Seandainya pun dicantumkan sumbernya, masih tetap terbuka kemungkinan pengambilan itu terancam sebagai pelanggaran hak cipta, yakni apabila pengambilan tersebut ternyata sampai merugikan kepentingan yang wajar dari pencipta. Pembatasan ini berdimensi kualitatif. Pembentuk undang-undang rupanya menyadari bahwa pembatasan yang kuantitatif memang sulit ditetapkan. Penjelasan Pasal 44 ayat (1) menyatakan, “Yang dimaksud dengan  ‘sebagian yang substansial’ adalah bagian yang paling penting dan khas yang menjadi ciri dari ciptaan.” Selanjutnya dijelaskan, “Yang dimaksud ‘kepentingan yang wajar dari pencipta dan pemegang hak cipta’ adalah kepentingan yang didasarkan pada keseimbangan dalam menikmati manfaat ekonomi atas suatu ciptaan.”
Pembatasan kualitatif dengan kata-kata “sebagian yang substansial” ini penting untuk diperhatikan. Artinya, tidak ada lagi alasan untuk melakukan pengambilan hak cipta orang lain dengan dalih “hanya satu atau dua kalimat atau paragraf”. Sepanjang kalimat atau paragraf itu substansial dan dilakukan tanpa pencantuman sumbernya, maka pelanggaran hak cipta sudah layak disematkan untuk perbuatan tersebut.
Sistem hukum positif Indonesia tidak hanya menyediakan satu alternatif tunggal dalam penyelesaian sengketa hak cipta. Selain mekanisme pidana, gugatan secara perdata juga dimungkinkan dengan dalih telah terjadi perbuatan melawan hukum perdata (onrechtmatige daad). Pihak penggugat mengajukan gugatannya kepada pengadilan negeri setempat. Ketika kasus ini disidangkan di pengadilan, hakim pun tetap terikat untuk menawarkan perdamaian kepada para pihak.

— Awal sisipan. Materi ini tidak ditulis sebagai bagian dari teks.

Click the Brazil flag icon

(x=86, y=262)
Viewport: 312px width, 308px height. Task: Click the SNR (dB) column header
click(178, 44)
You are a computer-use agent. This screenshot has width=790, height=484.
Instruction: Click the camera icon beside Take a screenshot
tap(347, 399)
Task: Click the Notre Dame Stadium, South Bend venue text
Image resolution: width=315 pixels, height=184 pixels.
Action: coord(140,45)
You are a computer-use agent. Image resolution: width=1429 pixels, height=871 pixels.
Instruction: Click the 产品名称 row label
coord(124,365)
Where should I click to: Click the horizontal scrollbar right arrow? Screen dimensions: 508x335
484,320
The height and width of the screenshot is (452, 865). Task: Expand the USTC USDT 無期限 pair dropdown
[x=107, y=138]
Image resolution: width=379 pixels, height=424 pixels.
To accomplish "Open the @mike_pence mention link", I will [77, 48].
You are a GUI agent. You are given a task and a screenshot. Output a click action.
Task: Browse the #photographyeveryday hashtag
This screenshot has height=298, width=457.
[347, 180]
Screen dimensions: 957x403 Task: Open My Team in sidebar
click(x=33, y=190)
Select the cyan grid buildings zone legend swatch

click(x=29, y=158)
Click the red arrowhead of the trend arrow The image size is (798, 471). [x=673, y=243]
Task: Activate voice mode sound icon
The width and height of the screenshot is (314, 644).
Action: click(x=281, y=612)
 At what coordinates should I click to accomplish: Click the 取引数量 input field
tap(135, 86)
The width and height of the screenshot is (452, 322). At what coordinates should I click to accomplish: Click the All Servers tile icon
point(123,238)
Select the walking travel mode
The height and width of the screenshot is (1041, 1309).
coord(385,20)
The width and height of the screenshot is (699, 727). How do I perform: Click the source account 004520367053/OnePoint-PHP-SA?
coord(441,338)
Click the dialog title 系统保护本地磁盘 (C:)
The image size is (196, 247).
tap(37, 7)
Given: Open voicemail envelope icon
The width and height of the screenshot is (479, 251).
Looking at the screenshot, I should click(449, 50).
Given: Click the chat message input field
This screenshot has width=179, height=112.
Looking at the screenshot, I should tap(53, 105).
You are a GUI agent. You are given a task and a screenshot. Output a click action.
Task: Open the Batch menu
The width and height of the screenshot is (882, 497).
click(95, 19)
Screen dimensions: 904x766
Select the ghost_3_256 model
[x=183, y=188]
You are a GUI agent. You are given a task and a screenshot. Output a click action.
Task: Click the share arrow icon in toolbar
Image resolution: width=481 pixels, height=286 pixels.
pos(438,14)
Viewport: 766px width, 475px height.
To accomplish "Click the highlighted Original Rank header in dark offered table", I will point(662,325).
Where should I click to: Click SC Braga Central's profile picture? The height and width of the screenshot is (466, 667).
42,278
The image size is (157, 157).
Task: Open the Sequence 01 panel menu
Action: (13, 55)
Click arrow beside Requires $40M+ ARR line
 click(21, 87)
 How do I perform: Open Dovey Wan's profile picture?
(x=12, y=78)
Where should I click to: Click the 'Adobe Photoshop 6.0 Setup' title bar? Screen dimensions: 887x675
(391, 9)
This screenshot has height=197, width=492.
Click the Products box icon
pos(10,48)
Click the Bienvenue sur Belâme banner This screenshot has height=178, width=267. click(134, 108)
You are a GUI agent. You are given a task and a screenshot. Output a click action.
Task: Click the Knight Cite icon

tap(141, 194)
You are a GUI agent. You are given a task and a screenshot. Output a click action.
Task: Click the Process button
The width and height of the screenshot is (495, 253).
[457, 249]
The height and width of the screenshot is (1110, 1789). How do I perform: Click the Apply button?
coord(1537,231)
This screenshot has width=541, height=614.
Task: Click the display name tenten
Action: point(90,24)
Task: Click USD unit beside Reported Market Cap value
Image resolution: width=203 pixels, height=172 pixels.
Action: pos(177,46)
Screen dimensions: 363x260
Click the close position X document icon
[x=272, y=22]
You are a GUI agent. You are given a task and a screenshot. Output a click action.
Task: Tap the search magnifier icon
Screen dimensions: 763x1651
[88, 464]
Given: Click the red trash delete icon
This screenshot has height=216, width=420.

Terlepas dari mekanisme penyelesaian sengketa secara formal seperti diatur dalam undang-undang, mekanisme informal atau institusional biasanya justru lebih banyak digunakan. Jika yang melakukan pelanggaran ini adalah seorang dosen, maka sanksi yang diberikan biasanya juga dikaitkan dengan status kedosenannya. Institusi tempat dosen itu bernaung juga dapat membentuk majelis kode etik guna memproses pelanggaran demikian. Undang-Undang Hak Cipta sama sekali tidak menyinggung perihal otoplagiarisme. Dapat dimaknai melalu argumentum a-contrario, bahwa karena tidak diatur maka perilaku otoplagiarisme bukan dipandang sebagai pelanggaran hak cipta.

 Otoplagiarisme memang lebih tepat dikonstruksikan sebagai pelanggaran etika. Meskipun demikian, ia masih dapat dianggap sebagai pelanggaran hukum perjanjian apabila misalnya seorang penulis mengajukan karya tulisannya kepada sebuah penerbit, padahal dalam perjanjian antara penulis dan penerbit itu sudah dipersyaratkan bahwa tulisan yang diajukan harus orisinal, dalam arti belum pernah dipublikasikan di media manapun. Senyampang tulisan yang tidak orisinal itu jadi diterbitkan tanpa ada pemberitahuan atau keterangan apapun dari penulisnya, maka tindakan otoplagiarisme sudah terjadi. Jika penerbit tersebut sampai menderita kerugian akibat ketidakjujuran penulis itu, maka perilaku otoplagiarisme tadi dapat menjadi dalih gugatan atas dasar cedera janji (wanprestasi).